I have sown a lot of seeds (e.g. lettuces, annuals like cornflower and nasturtiums, white Clary Sage, white and apricot foxgloves) - as well as cleaning up the inside of the glass-house (with rooster and the hens, inside, poking around in the dirt). I have cleared a trailer-load of rubbish from the Hump and burned it, along with the prunings from five or six house-side roses. The sun is high enough in the sky to notice, and everywhere the flax leaves are shining. For once the water race is clear - the water sparkles as it runs over the stony bottom. I am tired, but this has been a great day - five hours of gardening with minimal sulking.

 Daft bird - thinks he's a gardener...
My Friend Rooster Walking the Plank

Tomorrow I promise myself to work even harder - my first job is to sort out that hopeless Wattle Woods stream.

Sunday 25th July

Aargh! It is nine o'clock, and the lawns are covered in frost - but I am going to go out there, just as soon as I've had a cup of tea. I will make a determined list.

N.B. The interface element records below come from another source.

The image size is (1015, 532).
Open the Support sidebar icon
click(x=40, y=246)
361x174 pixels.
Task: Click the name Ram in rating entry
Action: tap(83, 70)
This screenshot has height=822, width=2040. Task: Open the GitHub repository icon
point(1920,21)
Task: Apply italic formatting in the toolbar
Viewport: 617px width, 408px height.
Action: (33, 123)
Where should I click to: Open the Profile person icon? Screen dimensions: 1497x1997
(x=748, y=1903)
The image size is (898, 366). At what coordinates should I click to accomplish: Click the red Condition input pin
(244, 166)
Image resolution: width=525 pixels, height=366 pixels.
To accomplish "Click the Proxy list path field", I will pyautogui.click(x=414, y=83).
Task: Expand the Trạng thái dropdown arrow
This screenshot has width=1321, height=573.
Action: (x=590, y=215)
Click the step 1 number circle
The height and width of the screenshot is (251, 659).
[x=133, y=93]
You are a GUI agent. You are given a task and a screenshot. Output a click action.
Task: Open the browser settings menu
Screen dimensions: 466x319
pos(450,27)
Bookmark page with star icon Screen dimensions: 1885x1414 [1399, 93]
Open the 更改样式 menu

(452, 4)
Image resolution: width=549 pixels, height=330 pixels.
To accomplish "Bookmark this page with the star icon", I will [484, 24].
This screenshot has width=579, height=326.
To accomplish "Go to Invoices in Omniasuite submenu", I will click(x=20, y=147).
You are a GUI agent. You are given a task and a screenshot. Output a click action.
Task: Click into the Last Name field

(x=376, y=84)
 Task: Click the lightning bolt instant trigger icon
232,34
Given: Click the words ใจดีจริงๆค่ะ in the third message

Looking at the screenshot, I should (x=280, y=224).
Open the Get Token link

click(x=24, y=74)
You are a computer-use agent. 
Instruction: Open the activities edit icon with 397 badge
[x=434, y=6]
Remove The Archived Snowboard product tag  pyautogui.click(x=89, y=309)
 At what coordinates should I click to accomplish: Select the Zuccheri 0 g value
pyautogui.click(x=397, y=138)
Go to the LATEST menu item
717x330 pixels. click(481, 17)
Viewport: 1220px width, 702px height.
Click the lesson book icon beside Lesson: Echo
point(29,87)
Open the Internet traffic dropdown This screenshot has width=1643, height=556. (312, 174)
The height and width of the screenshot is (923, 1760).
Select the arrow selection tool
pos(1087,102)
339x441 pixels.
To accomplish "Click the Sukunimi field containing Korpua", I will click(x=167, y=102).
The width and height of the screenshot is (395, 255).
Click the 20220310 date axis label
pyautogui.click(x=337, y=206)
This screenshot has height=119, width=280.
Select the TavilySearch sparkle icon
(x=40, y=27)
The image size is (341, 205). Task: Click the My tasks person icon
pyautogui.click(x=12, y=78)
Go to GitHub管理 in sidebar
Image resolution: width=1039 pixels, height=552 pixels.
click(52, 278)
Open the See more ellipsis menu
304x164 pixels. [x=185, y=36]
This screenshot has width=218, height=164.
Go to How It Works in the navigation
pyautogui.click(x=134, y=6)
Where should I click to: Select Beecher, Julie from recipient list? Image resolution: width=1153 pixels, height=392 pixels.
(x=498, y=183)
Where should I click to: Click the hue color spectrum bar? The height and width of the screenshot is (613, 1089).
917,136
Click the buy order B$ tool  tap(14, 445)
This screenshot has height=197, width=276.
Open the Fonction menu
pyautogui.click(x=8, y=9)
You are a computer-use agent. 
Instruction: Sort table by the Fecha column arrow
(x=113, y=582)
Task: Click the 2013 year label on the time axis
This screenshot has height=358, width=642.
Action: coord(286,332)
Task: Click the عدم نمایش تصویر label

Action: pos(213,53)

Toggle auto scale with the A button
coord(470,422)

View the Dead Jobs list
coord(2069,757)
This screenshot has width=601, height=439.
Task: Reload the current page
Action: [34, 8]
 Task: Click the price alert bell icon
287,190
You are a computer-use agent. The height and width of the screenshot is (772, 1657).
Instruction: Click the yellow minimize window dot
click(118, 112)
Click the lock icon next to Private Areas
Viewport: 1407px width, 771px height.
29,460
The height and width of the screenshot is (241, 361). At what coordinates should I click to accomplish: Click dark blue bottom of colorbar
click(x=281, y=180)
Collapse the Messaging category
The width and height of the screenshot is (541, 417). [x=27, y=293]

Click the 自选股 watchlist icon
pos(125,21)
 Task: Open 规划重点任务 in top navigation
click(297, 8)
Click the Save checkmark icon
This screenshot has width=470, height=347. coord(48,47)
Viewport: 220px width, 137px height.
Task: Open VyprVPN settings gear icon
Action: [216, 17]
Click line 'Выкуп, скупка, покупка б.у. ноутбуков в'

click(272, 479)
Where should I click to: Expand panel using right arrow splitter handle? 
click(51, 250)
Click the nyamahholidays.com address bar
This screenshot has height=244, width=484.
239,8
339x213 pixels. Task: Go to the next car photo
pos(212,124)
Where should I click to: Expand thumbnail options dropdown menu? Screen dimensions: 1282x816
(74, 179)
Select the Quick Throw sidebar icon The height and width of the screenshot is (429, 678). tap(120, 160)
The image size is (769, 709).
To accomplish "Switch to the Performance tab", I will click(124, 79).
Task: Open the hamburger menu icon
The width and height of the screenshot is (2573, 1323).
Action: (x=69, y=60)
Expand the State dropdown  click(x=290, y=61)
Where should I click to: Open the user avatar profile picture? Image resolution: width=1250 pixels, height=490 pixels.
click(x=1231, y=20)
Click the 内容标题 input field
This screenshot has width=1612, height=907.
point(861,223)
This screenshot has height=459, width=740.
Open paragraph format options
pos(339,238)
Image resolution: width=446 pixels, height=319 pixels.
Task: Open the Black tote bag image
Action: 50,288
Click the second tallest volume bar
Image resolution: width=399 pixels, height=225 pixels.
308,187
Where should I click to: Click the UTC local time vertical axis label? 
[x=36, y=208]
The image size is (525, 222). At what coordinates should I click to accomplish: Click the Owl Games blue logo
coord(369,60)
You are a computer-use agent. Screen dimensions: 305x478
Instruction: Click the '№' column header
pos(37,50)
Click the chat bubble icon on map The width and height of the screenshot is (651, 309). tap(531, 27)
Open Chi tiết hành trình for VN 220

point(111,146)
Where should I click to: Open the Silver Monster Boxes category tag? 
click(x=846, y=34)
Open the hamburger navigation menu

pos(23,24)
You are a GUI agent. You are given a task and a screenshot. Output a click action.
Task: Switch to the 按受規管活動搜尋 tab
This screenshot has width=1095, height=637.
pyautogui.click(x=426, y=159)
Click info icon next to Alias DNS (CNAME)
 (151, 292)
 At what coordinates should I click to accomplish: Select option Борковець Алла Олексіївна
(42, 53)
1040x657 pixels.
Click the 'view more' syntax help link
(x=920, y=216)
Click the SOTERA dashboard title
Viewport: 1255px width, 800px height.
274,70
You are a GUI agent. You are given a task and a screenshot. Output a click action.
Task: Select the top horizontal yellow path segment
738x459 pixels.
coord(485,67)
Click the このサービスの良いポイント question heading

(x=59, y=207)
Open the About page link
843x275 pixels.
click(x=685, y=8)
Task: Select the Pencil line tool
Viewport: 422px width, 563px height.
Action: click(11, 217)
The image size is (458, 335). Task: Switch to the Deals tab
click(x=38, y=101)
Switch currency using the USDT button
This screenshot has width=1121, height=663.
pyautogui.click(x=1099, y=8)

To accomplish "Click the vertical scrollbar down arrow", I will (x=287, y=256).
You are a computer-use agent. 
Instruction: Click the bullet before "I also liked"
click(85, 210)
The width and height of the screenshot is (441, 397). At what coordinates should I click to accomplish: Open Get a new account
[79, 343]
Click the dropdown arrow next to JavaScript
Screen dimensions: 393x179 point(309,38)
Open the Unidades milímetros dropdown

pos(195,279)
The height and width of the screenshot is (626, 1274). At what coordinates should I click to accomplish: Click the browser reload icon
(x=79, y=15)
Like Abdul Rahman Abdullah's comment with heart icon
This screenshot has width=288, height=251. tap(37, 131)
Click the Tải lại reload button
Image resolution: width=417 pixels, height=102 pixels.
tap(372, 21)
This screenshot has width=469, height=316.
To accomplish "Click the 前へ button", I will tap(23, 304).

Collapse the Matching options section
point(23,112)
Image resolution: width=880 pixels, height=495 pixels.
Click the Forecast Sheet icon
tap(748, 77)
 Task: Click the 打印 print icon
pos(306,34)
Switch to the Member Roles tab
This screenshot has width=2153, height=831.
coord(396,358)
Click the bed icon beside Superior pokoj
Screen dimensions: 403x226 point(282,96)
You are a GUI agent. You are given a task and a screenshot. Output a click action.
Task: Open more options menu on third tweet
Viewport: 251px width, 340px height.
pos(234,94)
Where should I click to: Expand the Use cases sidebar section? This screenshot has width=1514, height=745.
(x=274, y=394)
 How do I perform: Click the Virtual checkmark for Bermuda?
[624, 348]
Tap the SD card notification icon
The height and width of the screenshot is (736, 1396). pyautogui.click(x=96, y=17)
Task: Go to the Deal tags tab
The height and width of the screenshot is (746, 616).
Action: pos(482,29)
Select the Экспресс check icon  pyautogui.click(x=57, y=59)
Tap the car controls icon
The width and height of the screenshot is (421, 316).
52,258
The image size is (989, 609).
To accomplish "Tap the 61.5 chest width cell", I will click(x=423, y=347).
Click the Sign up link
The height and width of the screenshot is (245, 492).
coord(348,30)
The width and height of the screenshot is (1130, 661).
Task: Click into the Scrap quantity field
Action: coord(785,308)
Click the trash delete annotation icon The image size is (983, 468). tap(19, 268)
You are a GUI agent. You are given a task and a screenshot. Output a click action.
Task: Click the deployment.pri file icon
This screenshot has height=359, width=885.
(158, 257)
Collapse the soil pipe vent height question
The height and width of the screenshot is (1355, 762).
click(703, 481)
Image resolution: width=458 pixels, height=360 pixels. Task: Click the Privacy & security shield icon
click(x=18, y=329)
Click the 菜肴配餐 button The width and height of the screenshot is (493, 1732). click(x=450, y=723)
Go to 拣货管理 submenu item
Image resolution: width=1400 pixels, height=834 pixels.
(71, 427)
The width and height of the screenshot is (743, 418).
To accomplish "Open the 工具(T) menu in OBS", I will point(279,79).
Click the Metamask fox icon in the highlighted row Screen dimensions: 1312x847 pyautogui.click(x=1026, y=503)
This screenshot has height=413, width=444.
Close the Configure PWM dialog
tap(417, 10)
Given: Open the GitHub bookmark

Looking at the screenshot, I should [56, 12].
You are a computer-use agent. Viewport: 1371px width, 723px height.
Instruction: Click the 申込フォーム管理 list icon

After reading the Hampton Court pages on Sweet Peas I'm determined to grow lots and lots of these. I love them! Should they have been sown in Autumn? - probably. Why don't I grow them more? I've been scared off by articles demanding trenches filled with rotting manure? Right - this is my gardening resolution for July 2004, noted and recorded...

 Photographed by the web-master.
English Sweet Peas

Later...

I have checked the Sweet Pea packets - oops - should have been started in autumn. I've started them anyway - some blues bred by New Zealander Dr. Hammett, and some nice lookers called Wiltshire Ripple (sounds like ice-cream). I've done a huge amount of clearing, sawing, lopping (I bought some brand new loppers for nine dollars - well, they've lasted one day so far!) and pruning. In the end of the Hump I've uncovered two beautiful little struggling Kowhai trees and one Olearia as well as many seedling Pittosporums. The rubbish is burnt.

So I only really addressed the first two list items - but with huge determination and excellent results. I have won today's game in the garden (like those All Blacks, scoring in the last seconds in last night's rugby)...

Monday 26th July

The end of the Hump area is far, far bigger than I imagined. After three happy hours sawing and raking today I still haven't exactly finished, but the whole area has opened up - I've now found a small grove of Olearias, several Pampas Grass clumps which are starting to re-sprout, and a couple of floppy Phormium Tenax flaxes. Now there is much more light - hmm... I'm thinking sneakily about some rhododendrons, conveniently forgetting what happened not far from here in the heat of last summer. Enough!

 It looks cold!
Winter Driveway

Anyway, the rubbish is burnt, and I'm pleased with today's progress. I have more ideas - some of the lawn could be reclaimed, and also the large scruffy tree halfway down the driveway curve could be cut down. It's a bush gone dreadfully wrong, with red berries in winter - seedlings keep popping up everywhere else - I suspect it is not very desirable, and maybe even a pest plant.

So one result of my huge clearing efforts will probably be the enlargement and beautification of the Driveway Lawn. Good - nicely random - nice to get a result that wasn't strictly planned for.